The design pattern is actually a very old one that’s been used in OU materials for decades. I first saw it explicitly referenced in the OU materials bible, the SOL (“Supported Open Learning” guide) along with the notion of worked examples as if voiced by a tutor at your side.)

The markup for the call to action in my embdedded activity is not a million miles away from the markup used in OU-XML. Here’s what the markup looks like when the Jupyter notebook is saved in the myst-nb format using Jupytext:

Jupyter notebook tags for certain style markup can also be transformed into myst-nb admonitions that can be rendered natively in a Jupyter Book output. See for example the tags2myst utility in ou-jupyter-book-tools.

Generating this sort of markup from the OU-XML should be easy enough (eg using a XSLT transformation) but the reverse may be trickier when it comes to ensuring that all the cells associated with a single activity are hirearchically grouped as part of that activity. (Creating an activity ID applied to each cell as a tag or other metadata would be one say of solving this. But an issue still arises as to how the grouping should be managed within the notebook UI: selecting all cells associated with an activity an then clicking a toolbar button to group them would be one solution, but a method would still be need to use some optional style to indicate that contiguous cells are all part of the same group. I’m not familiar enough with CSS to know if or how that could be easily done using the notebook HTML structure?)

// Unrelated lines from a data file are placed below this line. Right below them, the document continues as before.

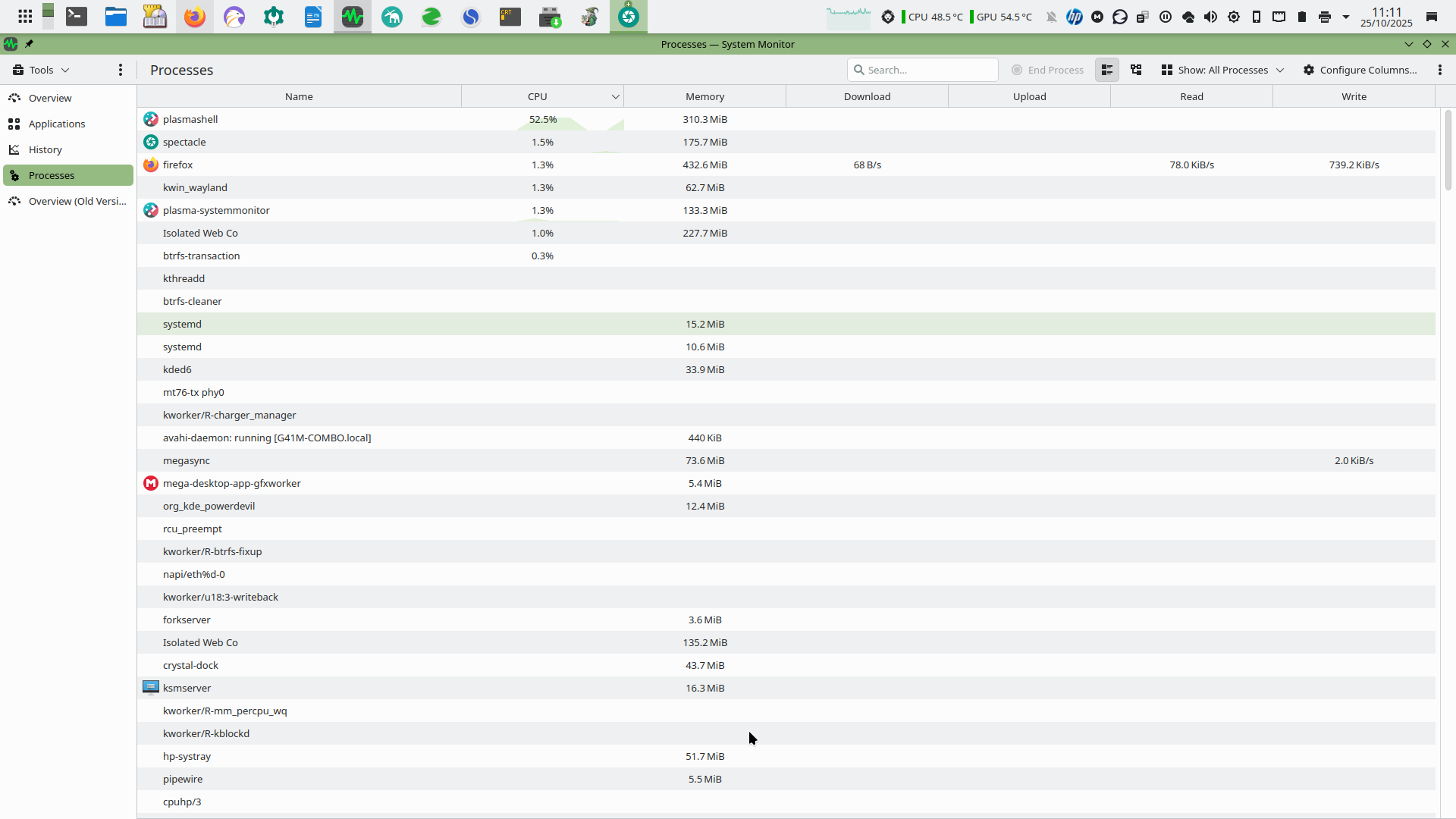The height and width of the screenshot is (819, 1456).
Task: Launch Firefox from the top panel
Action: pyautogui.click(x=195, y=17)
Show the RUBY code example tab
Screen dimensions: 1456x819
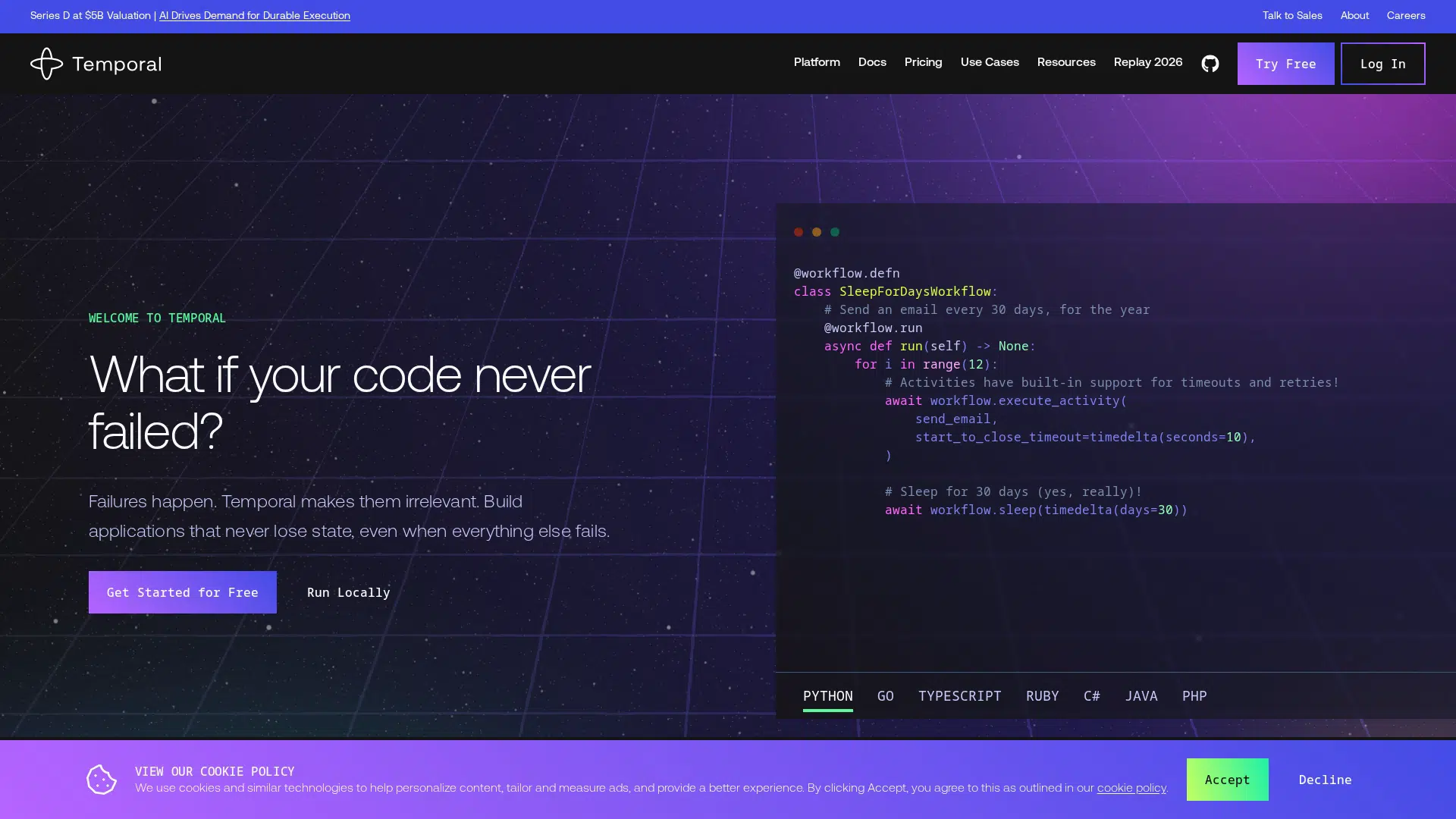tap(1042, 696)
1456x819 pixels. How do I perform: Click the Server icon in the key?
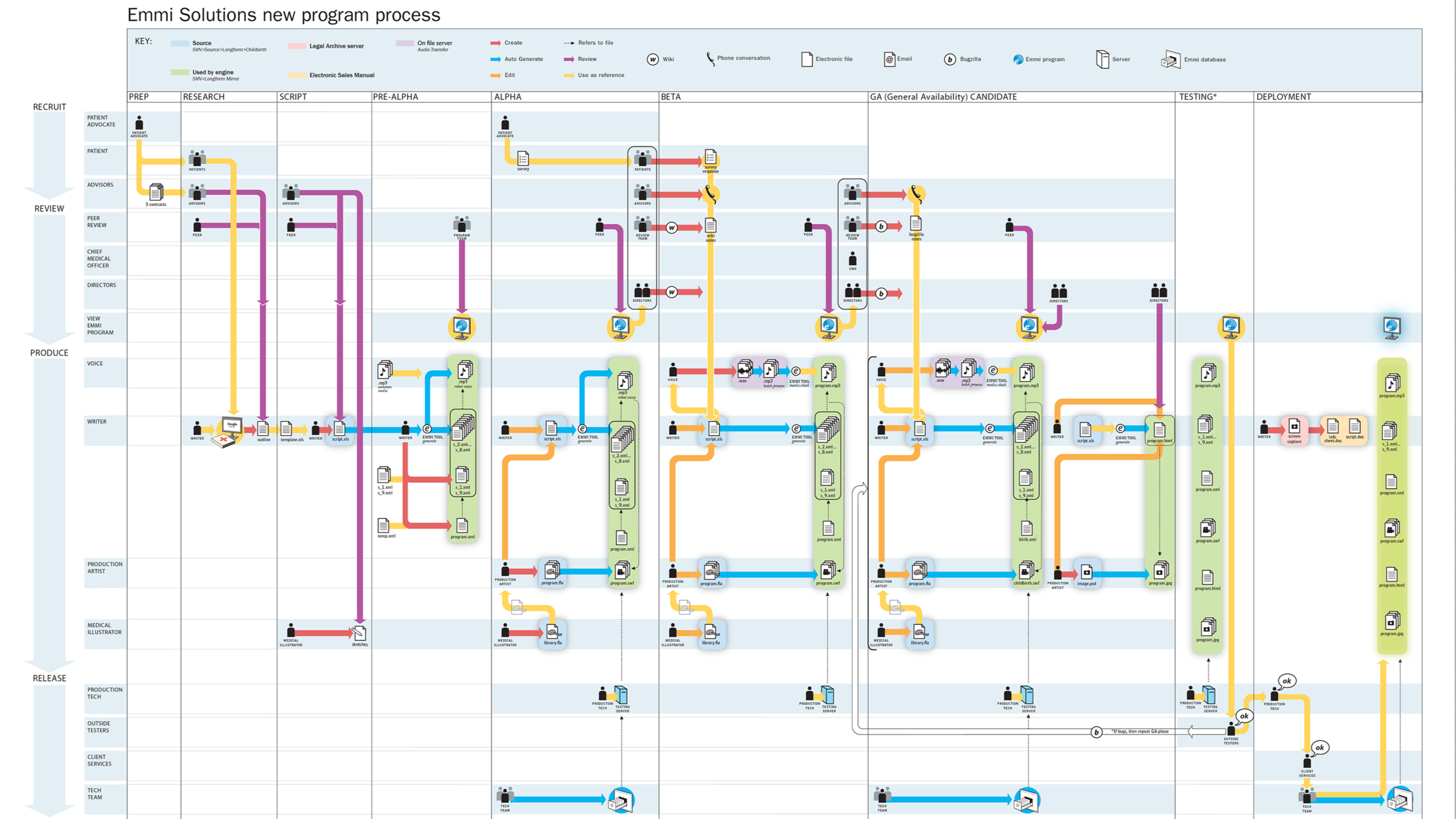coord(1103,60)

PS this has got me wondering whether I should put together a document that demonstrates possible mappings from all OU-XML tags, eg as described in the the OU-XML Structured Content Tag Guide (OU staff only). It might be useful if I also mined existing OU-XML documents (eg as per Reusing Educational Assets) to see if I could pull out various activity designs (such as the question-interactiveFeeText-discussion pattern) and demonstrate how those might appear in a Jupyter notebook editor, Jupyter Book HTML output, or myst-md “source” document.